■ Available records:
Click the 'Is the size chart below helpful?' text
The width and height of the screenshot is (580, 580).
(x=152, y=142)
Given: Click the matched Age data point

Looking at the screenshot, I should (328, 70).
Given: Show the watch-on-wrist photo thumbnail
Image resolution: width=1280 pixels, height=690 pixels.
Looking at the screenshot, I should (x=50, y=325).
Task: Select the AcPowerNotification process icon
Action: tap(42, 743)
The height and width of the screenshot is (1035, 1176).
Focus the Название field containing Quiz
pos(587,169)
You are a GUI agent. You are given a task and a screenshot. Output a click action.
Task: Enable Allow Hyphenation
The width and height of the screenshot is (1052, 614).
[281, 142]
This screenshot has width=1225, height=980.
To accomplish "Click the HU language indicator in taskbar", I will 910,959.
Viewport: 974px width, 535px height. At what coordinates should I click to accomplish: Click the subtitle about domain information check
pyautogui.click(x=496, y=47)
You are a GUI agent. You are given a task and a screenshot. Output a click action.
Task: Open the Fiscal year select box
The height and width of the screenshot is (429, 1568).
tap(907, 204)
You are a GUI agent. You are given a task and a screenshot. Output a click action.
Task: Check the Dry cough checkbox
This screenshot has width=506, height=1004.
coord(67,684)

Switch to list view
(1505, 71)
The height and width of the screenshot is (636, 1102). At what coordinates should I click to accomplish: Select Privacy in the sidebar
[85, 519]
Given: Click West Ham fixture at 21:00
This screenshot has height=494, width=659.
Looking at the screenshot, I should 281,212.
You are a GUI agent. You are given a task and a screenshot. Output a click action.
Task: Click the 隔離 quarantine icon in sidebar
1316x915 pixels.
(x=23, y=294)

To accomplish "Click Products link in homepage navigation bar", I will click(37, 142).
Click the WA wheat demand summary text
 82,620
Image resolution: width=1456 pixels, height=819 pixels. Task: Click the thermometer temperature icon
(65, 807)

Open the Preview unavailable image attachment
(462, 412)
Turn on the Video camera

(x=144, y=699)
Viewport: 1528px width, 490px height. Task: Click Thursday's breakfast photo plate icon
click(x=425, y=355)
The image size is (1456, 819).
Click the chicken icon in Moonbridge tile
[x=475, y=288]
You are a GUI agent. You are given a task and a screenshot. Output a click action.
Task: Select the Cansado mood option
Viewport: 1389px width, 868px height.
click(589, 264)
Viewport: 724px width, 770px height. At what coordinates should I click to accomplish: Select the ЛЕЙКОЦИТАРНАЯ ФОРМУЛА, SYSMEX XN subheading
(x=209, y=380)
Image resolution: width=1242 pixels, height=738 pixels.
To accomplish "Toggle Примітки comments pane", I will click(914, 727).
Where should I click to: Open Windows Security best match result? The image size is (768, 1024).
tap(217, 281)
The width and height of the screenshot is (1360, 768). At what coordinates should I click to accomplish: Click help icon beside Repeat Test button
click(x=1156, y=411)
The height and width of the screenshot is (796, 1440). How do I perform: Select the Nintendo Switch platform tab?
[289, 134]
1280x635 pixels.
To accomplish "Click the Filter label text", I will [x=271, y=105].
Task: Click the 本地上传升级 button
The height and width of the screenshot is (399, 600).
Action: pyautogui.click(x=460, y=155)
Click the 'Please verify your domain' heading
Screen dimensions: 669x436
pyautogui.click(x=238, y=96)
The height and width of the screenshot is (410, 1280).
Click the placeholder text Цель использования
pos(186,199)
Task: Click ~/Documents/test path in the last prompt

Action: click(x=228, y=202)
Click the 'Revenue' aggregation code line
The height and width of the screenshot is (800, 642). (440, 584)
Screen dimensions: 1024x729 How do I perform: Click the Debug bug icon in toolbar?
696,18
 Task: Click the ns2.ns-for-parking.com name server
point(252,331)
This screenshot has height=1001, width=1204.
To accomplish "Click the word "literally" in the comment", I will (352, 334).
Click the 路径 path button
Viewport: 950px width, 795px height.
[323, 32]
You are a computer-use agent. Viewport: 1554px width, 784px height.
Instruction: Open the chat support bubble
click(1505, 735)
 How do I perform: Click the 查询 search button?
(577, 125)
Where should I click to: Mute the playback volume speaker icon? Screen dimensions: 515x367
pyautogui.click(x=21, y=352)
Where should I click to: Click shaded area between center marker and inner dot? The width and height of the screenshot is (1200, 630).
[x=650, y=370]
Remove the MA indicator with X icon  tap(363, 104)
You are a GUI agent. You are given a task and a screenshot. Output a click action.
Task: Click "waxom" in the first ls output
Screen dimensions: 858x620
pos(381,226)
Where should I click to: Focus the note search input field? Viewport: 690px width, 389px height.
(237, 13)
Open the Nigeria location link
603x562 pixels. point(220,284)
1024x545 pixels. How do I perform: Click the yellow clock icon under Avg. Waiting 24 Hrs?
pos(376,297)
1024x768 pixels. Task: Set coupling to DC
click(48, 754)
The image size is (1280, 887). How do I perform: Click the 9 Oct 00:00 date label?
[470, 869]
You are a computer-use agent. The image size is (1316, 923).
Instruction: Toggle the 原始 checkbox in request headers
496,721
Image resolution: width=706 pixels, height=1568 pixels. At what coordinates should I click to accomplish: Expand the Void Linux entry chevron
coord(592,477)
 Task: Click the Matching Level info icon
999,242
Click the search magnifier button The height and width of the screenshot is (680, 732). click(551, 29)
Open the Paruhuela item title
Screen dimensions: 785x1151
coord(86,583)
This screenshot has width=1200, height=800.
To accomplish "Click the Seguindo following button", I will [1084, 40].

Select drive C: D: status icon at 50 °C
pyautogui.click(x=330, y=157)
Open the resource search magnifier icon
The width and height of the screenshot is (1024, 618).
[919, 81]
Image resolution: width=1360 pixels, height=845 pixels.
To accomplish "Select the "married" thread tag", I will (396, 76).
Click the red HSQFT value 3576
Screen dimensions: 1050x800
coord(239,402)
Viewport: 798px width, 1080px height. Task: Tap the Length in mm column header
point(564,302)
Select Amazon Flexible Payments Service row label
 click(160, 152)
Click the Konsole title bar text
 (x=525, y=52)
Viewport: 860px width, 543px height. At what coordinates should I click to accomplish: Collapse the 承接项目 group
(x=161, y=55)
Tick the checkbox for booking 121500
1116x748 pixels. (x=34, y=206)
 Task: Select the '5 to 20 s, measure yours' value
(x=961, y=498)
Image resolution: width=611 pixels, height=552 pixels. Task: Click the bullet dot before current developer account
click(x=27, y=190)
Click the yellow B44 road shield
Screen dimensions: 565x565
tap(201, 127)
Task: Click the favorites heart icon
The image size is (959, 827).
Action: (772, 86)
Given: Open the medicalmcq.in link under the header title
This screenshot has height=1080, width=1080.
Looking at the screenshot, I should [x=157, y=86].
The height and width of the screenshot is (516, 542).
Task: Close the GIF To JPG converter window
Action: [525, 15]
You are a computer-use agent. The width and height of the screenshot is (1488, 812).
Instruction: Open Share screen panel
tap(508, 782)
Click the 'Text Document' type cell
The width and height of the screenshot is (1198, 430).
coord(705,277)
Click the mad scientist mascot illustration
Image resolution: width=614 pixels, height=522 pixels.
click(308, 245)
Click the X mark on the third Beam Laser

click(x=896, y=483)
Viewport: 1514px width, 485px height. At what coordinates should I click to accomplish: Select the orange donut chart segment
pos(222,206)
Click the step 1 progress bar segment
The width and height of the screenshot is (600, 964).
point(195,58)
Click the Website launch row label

■ How to complete this task: Using the entries above, return each line that includes the word "computer".

■ Result of the exercise:
You are a computer-use agent. Viewport: 1554px width, 784px height.
You are a computer-use agent. The image size is (1316, 923).
You are a computer-use agent. The width and height of the screenshot is (1488, 812).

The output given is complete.